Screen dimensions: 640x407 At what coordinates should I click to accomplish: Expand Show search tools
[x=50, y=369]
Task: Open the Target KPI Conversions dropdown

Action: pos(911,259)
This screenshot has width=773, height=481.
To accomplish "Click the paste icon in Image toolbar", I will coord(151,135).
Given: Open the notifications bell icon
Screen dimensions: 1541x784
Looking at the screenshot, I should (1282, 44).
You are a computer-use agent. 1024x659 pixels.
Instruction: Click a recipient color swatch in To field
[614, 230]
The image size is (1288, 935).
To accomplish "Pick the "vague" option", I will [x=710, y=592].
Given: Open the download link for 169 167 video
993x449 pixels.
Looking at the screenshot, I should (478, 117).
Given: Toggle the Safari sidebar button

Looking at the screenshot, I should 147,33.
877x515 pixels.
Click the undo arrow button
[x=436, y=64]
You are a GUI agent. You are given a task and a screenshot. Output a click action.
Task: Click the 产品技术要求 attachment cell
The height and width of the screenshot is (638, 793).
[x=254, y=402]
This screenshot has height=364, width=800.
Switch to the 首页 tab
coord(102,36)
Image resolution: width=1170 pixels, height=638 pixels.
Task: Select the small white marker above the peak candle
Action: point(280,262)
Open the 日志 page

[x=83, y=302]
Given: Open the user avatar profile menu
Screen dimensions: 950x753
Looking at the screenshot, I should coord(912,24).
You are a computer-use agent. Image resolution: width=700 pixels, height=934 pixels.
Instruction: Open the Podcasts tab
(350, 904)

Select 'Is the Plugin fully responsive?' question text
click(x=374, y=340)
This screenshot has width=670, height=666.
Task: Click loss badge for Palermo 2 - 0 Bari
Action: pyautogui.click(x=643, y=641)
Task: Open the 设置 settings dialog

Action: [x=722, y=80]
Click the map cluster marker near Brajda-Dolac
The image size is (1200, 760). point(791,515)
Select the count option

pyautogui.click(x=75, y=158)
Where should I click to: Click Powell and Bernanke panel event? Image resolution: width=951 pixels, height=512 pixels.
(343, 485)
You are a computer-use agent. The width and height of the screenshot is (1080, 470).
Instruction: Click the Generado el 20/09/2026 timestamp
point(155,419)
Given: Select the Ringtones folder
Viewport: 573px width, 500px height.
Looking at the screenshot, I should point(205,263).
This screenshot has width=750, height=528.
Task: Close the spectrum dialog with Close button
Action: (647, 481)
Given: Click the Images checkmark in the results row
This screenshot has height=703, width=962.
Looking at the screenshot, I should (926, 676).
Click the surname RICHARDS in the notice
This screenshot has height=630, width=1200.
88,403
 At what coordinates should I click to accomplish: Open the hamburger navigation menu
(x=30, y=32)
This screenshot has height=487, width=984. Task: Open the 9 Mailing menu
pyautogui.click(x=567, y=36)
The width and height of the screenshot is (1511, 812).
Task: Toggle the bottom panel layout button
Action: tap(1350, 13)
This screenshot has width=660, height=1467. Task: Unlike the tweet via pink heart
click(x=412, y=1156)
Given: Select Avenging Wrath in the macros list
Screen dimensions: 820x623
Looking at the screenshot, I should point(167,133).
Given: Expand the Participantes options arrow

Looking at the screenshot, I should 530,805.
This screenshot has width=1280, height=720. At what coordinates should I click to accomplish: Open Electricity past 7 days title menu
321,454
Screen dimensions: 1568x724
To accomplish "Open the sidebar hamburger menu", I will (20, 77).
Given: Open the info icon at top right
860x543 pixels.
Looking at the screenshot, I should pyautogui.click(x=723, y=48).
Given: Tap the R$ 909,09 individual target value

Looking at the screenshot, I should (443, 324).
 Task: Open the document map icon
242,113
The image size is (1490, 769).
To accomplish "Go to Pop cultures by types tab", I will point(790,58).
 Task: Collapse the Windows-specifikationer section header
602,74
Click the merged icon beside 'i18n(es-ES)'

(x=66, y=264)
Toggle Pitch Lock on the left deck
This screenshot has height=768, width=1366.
★ ★ ★ ★ ★
Problem to solve:
From the entries above, restate word for word the lines from the line containing "Instruction: Open the Podcasts tab" to the line containing "Given: Select the Ringtones folder", both ends included, and nothing more.

Problem solution:
Instruction: Open the Podcasts tab
(350, 904)

Select 'Is the Plugin fully responsive?' question text
click(x=374, y=340)
This screenshot has width=670, height=666.
Task: Click loss badge for Palermo 2 - 0 Bari
Action: pyautogui.click(x=643, y=641)
Task: Open the 设置 settings dialog

Action: [x=722, y=80]
Click the map cluster marker near Brajda-Dolac
The image size is (1200, 760). point(791,515)
Select the count option

pyautogui.click(x=75, y=158)
Where should I click to: Click Powell and Bernanke panel event? Image resolution: width=951 pixels, height=512 pixels.
(343, 485)
You are a computer-use agent. The width and height of the screenshot is (1080, 470).
Instruction: Click the Generado el 20/09/2026 timestamp
point(155,419)
Given: Select the Ringtones folder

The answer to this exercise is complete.